_Task directions_
For this listing, the lines between the one holding "Non ricordi il tuo codice ATECO? (203, 1450)" and the one holding "sorveglianza sanitaria (114, 609)", inclusive, must be set down exactly.

_Given data_

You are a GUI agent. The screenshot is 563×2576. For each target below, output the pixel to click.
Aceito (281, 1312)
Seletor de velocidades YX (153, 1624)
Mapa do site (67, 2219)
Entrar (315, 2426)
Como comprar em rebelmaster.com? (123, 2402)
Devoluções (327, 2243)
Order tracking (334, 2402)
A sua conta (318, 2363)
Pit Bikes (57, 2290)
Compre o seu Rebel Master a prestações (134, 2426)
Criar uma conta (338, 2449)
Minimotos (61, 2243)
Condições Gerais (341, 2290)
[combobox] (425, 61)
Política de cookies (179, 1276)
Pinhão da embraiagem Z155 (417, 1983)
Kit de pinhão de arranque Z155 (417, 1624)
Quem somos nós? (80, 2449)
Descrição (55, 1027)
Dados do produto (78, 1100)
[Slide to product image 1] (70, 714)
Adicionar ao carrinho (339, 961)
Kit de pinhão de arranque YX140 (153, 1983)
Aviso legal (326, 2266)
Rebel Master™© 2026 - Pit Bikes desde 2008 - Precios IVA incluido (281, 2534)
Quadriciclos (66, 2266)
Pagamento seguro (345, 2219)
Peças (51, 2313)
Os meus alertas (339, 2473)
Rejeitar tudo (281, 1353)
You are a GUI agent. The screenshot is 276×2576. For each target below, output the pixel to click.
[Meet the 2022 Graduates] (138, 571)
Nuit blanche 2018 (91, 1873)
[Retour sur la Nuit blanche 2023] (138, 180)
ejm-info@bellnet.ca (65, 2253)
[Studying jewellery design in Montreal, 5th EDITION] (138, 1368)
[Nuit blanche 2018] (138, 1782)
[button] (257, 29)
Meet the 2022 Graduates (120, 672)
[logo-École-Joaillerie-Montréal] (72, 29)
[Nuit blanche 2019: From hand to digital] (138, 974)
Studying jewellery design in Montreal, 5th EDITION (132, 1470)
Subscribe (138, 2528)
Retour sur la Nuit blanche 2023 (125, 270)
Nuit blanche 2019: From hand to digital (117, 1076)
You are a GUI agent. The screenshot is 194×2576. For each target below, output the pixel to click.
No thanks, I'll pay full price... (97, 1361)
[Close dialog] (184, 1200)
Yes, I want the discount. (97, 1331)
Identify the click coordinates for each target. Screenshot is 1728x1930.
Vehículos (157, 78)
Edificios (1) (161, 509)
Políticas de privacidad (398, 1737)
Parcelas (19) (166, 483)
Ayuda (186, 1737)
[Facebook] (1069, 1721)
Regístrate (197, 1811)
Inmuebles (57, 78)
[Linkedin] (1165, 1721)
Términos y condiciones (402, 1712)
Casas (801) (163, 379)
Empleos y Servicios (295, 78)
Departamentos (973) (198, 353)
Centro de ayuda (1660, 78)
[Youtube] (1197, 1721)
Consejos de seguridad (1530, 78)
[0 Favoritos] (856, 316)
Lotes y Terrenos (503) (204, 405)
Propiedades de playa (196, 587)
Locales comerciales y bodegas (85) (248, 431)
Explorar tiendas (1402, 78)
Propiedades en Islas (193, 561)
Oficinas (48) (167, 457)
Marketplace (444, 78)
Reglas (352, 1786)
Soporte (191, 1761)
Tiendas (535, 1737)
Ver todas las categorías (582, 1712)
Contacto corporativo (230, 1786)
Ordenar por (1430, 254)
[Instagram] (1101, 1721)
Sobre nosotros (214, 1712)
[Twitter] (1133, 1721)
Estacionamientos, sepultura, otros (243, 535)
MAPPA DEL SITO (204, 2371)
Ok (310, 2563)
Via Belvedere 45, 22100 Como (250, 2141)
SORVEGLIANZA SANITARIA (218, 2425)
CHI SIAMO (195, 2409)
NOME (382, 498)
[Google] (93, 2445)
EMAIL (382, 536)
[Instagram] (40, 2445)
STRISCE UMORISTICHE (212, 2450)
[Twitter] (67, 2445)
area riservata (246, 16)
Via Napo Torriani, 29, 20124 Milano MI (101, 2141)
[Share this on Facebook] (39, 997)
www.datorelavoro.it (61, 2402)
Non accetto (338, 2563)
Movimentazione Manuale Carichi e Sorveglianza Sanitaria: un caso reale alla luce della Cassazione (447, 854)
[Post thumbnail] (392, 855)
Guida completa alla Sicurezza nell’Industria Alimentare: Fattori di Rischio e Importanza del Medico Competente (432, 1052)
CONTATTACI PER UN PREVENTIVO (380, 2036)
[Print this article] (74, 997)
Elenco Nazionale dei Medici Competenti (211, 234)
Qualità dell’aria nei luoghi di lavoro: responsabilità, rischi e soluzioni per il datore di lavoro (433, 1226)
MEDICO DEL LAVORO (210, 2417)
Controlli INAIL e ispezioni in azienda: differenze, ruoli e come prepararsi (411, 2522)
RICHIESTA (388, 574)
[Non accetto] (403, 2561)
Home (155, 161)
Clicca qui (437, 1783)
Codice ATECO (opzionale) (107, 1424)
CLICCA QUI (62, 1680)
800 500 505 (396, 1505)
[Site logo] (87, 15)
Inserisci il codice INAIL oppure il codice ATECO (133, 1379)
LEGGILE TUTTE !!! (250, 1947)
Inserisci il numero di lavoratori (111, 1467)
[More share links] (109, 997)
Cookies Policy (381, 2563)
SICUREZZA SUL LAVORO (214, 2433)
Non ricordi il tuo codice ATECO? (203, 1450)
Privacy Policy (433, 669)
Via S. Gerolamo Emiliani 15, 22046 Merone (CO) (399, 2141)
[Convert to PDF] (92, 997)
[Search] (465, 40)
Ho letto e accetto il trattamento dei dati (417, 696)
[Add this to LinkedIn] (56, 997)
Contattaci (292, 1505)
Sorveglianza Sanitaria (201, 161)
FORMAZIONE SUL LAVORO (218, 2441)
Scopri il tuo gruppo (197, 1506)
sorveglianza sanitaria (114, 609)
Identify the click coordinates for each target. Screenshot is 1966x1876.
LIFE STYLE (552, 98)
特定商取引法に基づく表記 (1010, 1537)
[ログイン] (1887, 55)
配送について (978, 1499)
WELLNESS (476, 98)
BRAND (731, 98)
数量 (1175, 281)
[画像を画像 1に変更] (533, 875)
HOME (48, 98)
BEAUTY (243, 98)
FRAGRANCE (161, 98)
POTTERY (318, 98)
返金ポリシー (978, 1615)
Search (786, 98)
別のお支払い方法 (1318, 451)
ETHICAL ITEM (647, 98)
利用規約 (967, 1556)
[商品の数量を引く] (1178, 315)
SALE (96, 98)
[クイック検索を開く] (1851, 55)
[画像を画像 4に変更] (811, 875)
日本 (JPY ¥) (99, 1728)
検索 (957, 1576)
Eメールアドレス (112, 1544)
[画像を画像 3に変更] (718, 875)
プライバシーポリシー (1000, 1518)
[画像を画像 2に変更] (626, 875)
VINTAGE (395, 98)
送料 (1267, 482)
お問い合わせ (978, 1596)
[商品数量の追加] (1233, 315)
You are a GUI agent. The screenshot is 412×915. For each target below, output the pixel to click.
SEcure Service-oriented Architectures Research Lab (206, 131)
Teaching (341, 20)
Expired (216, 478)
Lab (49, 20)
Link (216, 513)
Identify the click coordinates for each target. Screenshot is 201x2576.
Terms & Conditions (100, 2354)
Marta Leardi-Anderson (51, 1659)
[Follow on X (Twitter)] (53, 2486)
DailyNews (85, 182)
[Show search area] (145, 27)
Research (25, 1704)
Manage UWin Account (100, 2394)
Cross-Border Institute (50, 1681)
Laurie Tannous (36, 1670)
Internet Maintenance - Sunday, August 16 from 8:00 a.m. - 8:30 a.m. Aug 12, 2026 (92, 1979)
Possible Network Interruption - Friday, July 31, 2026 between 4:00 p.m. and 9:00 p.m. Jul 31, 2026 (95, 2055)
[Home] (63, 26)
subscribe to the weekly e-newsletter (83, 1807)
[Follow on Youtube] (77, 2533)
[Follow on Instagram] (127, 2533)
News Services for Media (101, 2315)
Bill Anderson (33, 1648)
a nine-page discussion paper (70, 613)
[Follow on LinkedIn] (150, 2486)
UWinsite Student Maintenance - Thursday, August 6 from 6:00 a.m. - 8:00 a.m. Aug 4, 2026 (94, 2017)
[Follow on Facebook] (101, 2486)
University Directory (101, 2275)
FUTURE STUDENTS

_Solution_
Non ricordi il tuo codice ATECO? (203, 1450)
Privacy Policy (433, 669)
Via S. Gerolamo Emiliani 15, 22046 Merone (CO) (399, 2141)
[Convert to PDF] (92, 997)
[Search] (465, 40)
Ho letto e accetto il trattamento dei dati (417, 696)
[Add this to LinkedIn] (56, 997)
Contattaci (292, 1505)
Sorveglianza Sanitaria (201, 161)
FORMAZIONE SUL LAVORO (218, 2441)
Scopri il tuo gruppo (197, 1506)
sorveglianza sanitaria (114, 609)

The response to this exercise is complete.